### Exercise prompt
In the records below, some lines contain the word "computer". Copy each of them.

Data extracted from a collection
■ ■ ■ ■ ■ ■ ■

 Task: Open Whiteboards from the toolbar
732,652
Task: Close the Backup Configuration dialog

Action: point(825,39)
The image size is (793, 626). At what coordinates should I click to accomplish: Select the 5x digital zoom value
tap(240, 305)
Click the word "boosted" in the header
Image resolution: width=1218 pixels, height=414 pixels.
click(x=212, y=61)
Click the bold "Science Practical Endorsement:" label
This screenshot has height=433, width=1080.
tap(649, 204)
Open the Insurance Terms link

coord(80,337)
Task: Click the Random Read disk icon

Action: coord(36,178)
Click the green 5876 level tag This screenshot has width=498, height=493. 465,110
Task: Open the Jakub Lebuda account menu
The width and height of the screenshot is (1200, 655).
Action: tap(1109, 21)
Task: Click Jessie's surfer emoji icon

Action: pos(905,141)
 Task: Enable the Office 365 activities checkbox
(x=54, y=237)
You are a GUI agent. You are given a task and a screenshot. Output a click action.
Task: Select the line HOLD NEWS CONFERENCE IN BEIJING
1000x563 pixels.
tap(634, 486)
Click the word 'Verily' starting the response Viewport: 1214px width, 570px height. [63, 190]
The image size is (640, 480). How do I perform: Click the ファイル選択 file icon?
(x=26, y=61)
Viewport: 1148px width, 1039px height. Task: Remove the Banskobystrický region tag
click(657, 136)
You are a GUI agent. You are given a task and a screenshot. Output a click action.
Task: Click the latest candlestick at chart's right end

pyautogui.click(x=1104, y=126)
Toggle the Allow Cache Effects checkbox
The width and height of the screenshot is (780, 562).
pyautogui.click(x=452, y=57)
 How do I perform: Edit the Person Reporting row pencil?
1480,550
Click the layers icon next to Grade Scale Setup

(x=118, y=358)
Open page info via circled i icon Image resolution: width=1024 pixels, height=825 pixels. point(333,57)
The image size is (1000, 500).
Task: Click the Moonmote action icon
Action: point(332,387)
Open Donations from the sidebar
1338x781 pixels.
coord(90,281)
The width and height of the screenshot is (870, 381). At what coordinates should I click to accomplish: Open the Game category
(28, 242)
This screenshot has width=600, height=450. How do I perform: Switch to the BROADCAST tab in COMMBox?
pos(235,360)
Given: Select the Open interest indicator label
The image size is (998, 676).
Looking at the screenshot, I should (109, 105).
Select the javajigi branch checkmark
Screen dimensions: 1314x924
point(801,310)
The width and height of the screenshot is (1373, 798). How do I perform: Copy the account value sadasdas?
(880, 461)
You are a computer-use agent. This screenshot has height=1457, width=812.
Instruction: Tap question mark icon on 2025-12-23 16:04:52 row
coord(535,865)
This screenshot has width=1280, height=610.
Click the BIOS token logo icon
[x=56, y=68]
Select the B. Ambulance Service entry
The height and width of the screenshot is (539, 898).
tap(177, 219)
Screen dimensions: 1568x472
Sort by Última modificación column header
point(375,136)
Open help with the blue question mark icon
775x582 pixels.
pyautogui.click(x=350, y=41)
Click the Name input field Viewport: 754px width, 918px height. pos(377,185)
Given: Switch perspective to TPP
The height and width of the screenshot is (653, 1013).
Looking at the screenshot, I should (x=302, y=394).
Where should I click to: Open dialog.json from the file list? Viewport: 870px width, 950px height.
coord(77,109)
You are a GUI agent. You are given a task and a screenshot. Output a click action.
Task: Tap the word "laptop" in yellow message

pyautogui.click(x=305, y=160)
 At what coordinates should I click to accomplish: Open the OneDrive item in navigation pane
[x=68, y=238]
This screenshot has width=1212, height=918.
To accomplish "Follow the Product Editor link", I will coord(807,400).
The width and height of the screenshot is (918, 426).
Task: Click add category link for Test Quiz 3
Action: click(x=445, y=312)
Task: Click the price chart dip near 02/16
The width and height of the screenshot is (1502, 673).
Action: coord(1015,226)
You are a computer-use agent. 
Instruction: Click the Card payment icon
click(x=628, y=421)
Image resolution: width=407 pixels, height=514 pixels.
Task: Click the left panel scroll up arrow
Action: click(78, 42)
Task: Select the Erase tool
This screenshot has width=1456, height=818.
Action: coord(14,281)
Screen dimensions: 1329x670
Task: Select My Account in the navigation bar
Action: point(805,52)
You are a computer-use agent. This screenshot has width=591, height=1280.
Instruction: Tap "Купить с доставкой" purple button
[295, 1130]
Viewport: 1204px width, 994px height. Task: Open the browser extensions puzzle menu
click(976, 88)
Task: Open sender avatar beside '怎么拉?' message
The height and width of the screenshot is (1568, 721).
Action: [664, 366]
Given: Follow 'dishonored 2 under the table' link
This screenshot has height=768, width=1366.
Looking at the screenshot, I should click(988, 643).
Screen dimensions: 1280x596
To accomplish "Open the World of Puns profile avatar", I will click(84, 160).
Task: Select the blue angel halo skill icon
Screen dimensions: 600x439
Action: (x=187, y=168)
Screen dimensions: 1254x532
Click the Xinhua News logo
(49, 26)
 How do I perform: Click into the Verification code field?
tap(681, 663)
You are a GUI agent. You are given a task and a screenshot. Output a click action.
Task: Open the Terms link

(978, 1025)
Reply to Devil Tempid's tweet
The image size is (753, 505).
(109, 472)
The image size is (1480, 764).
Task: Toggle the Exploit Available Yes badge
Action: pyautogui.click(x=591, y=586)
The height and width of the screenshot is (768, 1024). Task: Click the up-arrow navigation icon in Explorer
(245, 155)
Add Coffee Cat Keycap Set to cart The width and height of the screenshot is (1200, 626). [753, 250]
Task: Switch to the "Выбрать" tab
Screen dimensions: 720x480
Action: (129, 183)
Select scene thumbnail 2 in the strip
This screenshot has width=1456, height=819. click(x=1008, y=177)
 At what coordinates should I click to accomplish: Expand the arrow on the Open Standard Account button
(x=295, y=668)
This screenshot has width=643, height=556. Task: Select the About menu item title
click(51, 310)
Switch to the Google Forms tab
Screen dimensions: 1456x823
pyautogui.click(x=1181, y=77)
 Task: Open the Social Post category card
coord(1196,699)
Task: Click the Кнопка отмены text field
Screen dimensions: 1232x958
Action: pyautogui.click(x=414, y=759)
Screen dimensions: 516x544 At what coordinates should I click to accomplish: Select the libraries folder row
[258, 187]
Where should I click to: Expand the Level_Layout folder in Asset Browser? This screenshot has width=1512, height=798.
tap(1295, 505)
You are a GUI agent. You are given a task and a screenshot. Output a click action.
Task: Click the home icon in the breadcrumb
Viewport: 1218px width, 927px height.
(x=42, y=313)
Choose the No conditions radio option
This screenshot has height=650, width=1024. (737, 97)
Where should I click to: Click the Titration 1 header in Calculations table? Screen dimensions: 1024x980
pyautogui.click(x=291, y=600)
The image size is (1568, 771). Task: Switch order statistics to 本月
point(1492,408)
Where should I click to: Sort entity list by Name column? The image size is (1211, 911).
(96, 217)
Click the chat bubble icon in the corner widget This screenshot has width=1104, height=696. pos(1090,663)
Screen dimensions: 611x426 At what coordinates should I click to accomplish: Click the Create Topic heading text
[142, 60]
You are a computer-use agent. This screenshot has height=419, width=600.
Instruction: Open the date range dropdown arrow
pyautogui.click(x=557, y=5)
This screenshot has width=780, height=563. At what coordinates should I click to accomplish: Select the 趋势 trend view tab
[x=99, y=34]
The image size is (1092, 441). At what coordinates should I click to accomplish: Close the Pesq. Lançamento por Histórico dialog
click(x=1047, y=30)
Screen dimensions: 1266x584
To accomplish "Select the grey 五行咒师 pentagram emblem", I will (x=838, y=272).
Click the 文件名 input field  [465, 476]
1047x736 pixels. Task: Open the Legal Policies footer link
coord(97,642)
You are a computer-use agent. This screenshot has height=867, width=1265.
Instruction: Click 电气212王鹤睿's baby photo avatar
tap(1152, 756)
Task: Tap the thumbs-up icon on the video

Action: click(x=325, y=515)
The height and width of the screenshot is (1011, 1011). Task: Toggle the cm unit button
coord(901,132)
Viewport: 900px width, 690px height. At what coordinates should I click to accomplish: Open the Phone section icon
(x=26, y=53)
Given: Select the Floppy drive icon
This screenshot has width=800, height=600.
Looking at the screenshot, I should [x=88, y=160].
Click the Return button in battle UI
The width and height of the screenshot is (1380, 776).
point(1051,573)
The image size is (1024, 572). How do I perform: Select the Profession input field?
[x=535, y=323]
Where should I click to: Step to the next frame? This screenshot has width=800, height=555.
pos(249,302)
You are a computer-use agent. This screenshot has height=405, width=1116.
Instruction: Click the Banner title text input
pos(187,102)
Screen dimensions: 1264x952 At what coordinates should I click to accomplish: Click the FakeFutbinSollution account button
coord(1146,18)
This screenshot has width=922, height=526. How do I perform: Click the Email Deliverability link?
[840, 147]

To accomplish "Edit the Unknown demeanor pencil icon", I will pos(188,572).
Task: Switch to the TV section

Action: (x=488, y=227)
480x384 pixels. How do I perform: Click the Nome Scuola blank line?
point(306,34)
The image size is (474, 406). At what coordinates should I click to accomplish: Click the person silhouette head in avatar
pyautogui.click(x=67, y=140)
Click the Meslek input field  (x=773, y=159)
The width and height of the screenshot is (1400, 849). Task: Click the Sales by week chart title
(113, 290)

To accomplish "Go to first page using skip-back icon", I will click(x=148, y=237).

■ ■ ■ ■ ■ ■ ■

### Finished task
You are a computer-use agent. This screenshot has height=1457, width=812.
You are a computer-use agent. 
You are a computer-use agent. This screenshot has width=591, height=1280.
You are a computer-use agent. This screenshot has height=419, width=600.
You are a computer-use agent. This screenshot has height=867, width=1265.
You are a computer-use agent. This screenshot has height=405, width=1116.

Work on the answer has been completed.